__Consigne 1__.
Répondez à ces questions à partir du texte source.
(a) À quelle cour la personne interrogée a-t-elle travaillé comme clerc ?
(b) Combien d'enfants en bas âge avait-elle à cette même époque ?
(c) Que voudrait-elle voir beaucoup changer si elle avait une baguette magique ?

Le second grand défi est bien différent, mais néanmoins très important: ce fut pour moi de faire la transition entre le Québec et l’Ontario. Après avoir fait mon droit au Québec, j’ai fait le Barreau et j’ai travaillé comme clerc à la Cour Suprême du Canada. J’ai ensuite été professeure à Osgoode Hall puis ai été nommée à la Cour suprême de l’Ontario. Tout cela a demandé une réelle transformation culturelle : non seulement étais-je dorénavant dans un milieu de common law, mais j’étais une femme, une académique de surcroît… et qui ne parlait pas très bien anglais ! Je dois dire que j’ai été extrêmement bien accueillie et très bien épaulée. À cette même époque, j’avais aussi trois enfants en bas âge.

Toute cette période a été pour moi un apprentissage : j’y ai notamment appris la capacité d’adaptation, ce qui m’a bien servi par la suite. En fait, j’aime les périodes où je ne comprends pas très bien : la fébrilité qui vient avec le fait de ne pas être certaine me plaît !

3. Si vous aviez une baguette magique, que changeriez-vous à la pratique du droit ?

Il me faudrait certainement toute une baguette magique pour cela, mais c’est l’accès à la justice que je voudrais voir beaucoup changer.

Le droit est, quant à moi, divisé en deux sections. D’un côté, le droit des affaires, accessible à grands frais et très professionnel, sophistiqué et développé. De l’autre, une population qui fait affaires avec les avocats pour toutes sortes de questions qui peuvent aussi être très complexes, mais à qui on a peu à offrir compte tenu des coûts. C’est de ce côté qu’un changement radical pourrait se faire. Déjà, les cabinets sont très conscients du pro bono, ce qui est positif. Il y a le pro bono de ‘grande classe’, avec ses grandes causes et dossiers d’intérêt public, et le pro bono ‘à plus petite échelle’, qui permet de dépanner des gens aux prises avec de plus petits problèmes qui n’en paralysent pas moins leur vie.

4. Qu’avez-vous à dire de la perception du public envers la profession et les avocats en général ?

__Données affichées__.

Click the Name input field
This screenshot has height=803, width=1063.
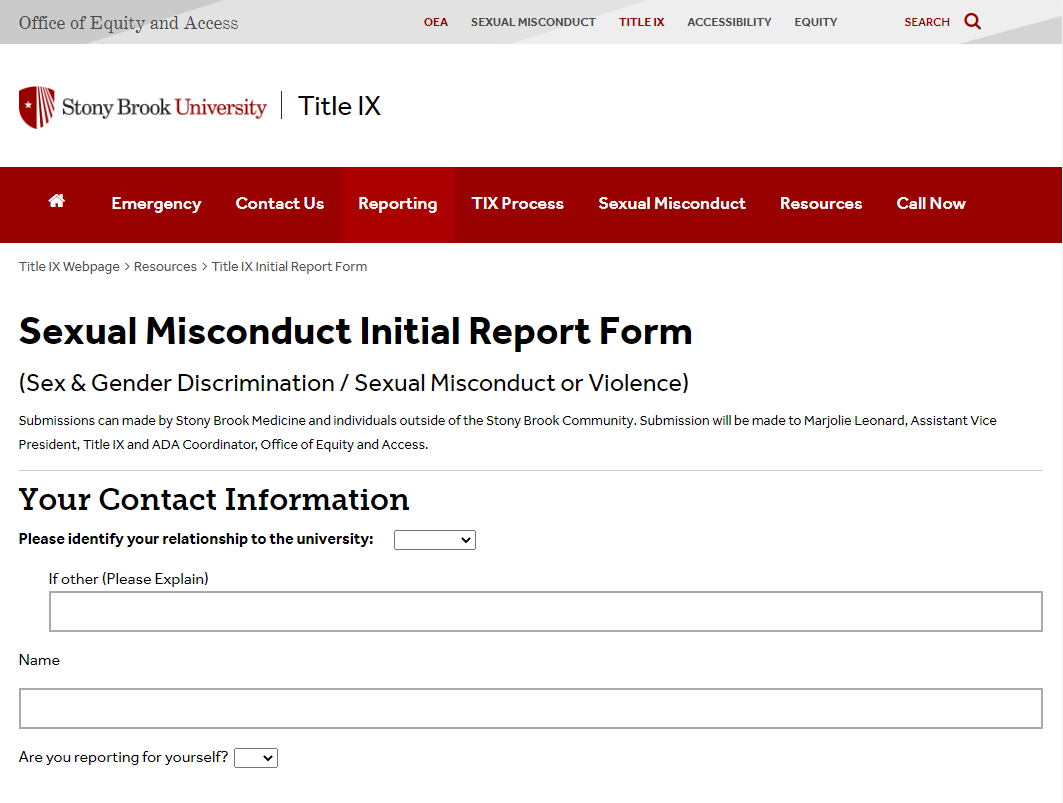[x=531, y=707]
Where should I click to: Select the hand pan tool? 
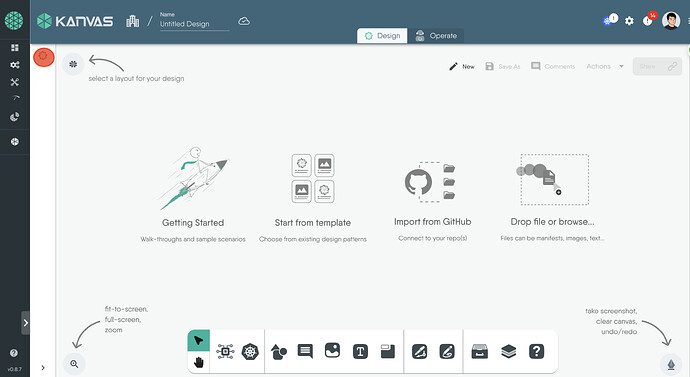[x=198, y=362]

...

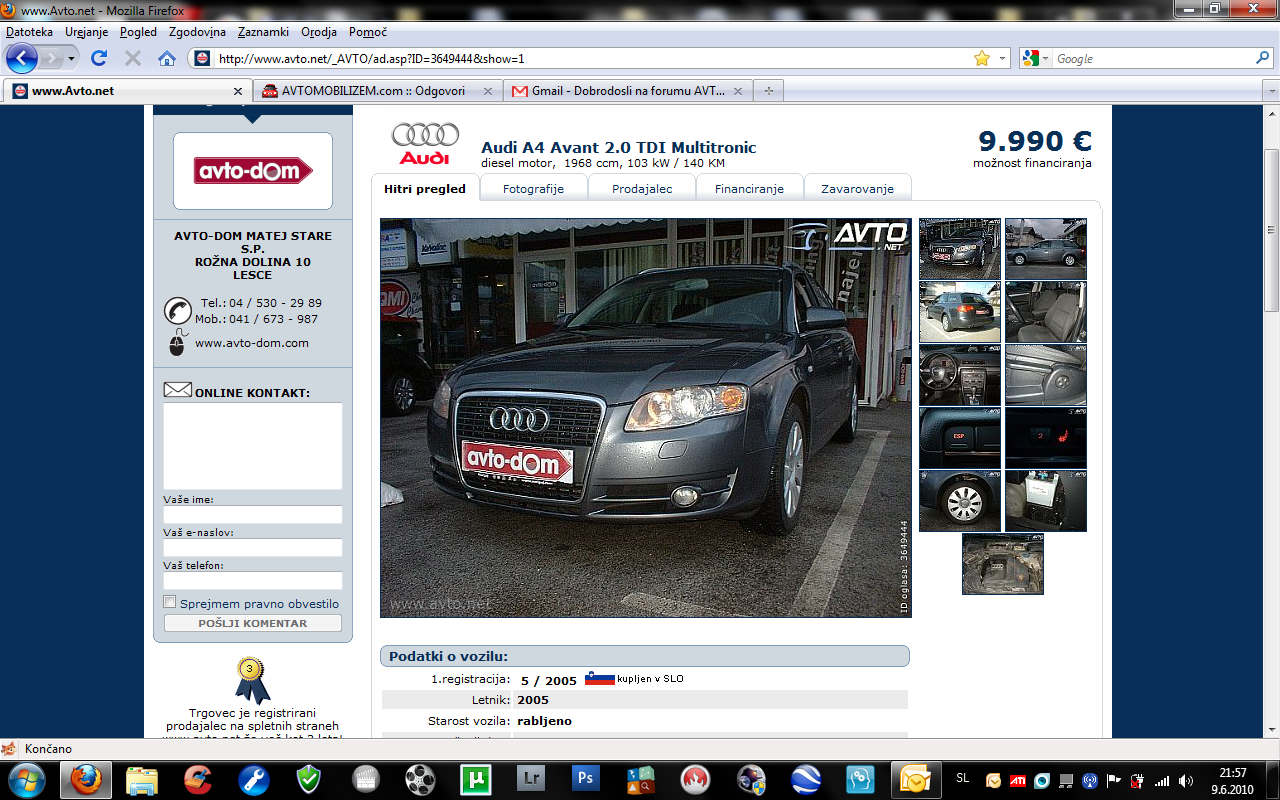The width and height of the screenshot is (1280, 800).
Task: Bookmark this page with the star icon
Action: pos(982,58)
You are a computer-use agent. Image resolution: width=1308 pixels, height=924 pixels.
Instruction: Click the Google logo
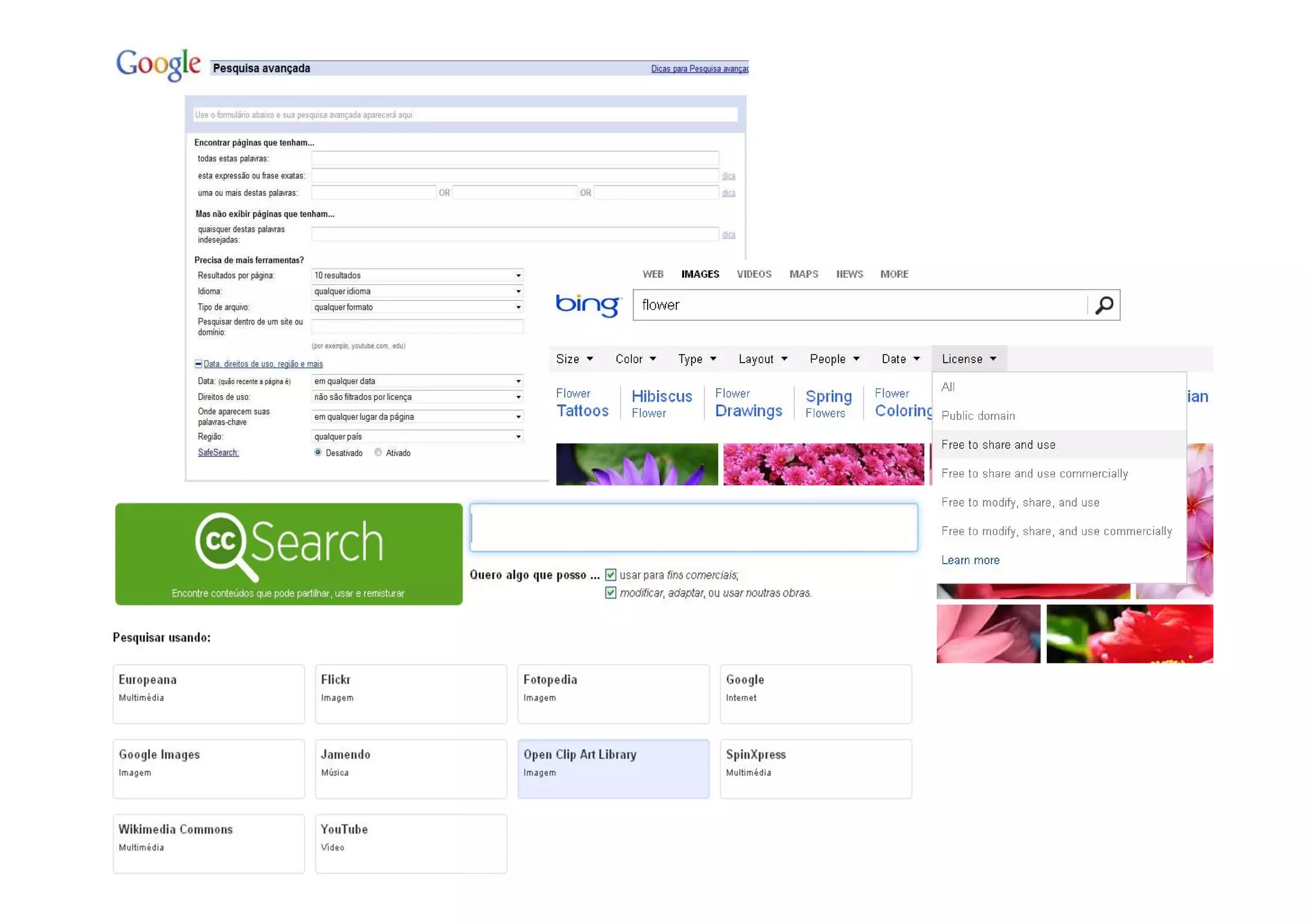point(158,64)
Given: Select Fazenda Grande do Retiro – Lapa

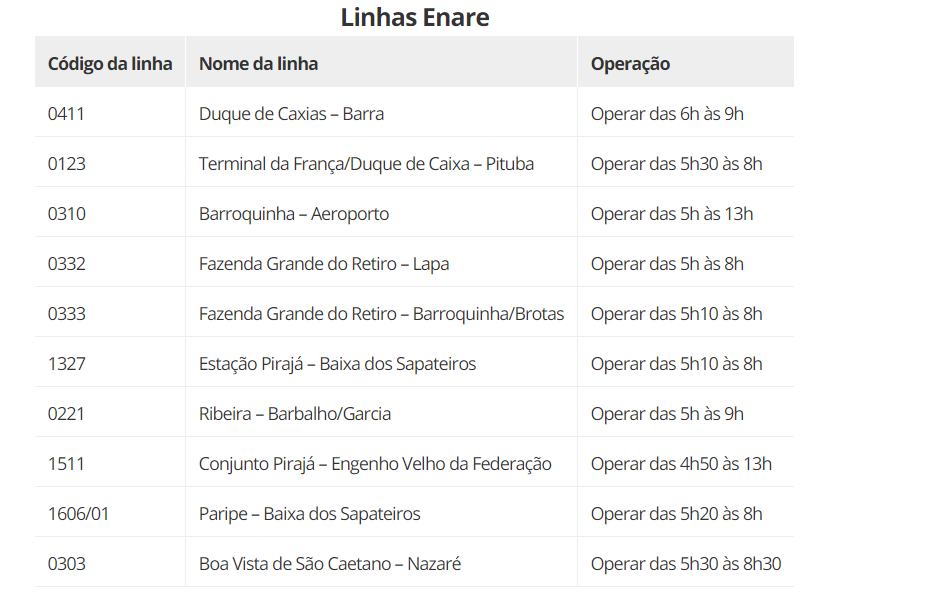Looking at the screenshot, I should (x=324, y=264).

...

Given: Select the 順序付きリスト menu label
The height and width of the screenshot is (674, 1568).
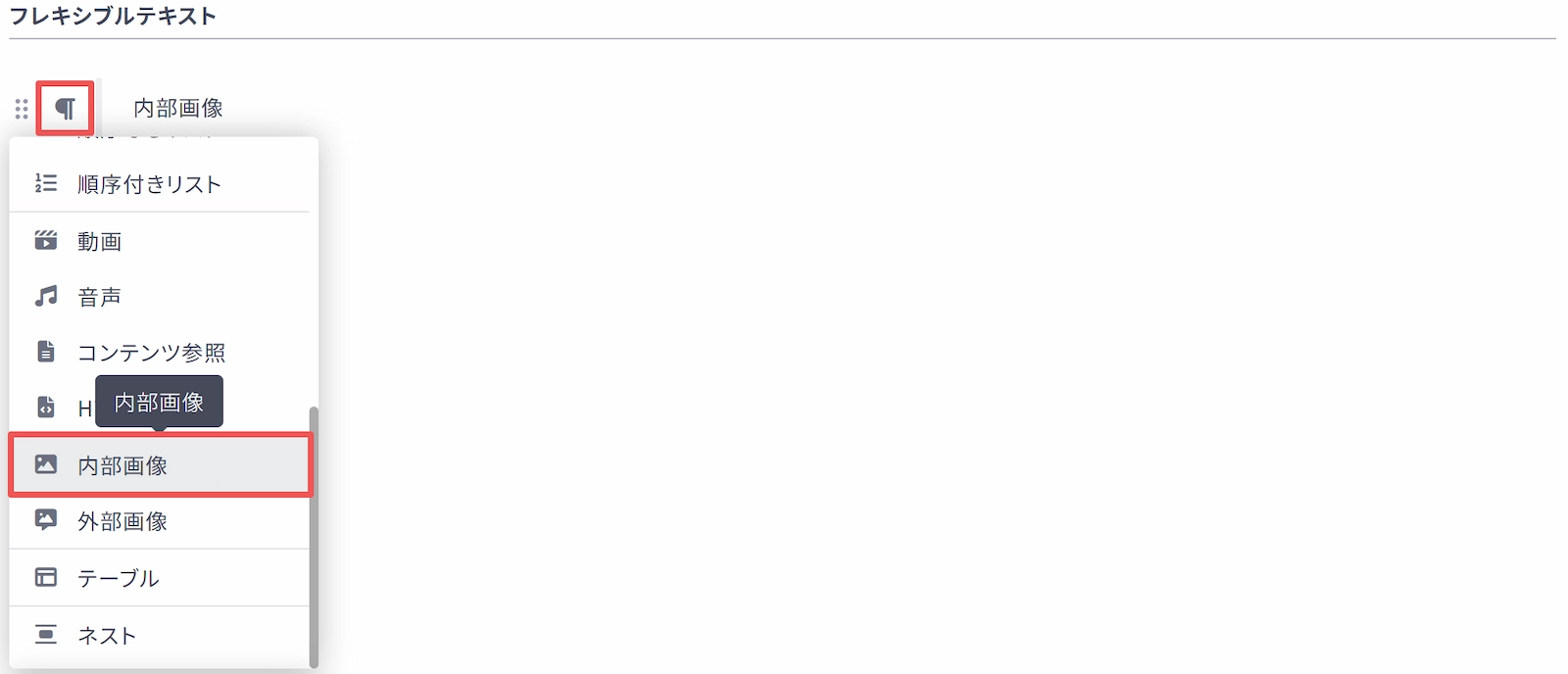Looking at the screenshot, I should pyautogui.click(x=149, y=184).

__Consigne 2__. Dans le listing, mettez sous forme de liste JSON de chaînes la partie qui commence à la ligne contenant « The width and » et se termine à celle contenant « point(158,64) », ces deux lignes comprises. Prévoyez une chaîne par ligne, sans les lignes vides ni les images.

__Réponse attendue 1__.
(a) À la Cour suprême du Canada.
(b) Trois.
(c) L'accès à la justice.

__Réponse attendue 2__.
[
  "The width and height of the screenshot is (1280, 800).",
  "Task: Bookmark this page with the star icon",
  "Action: pos(982,58)",
  "You are a computer-use agent. Image resolution: width=1308 pixels, height=924 pixels.",
  "Instruction: Click the Google logo",
  "point(158,64)"
]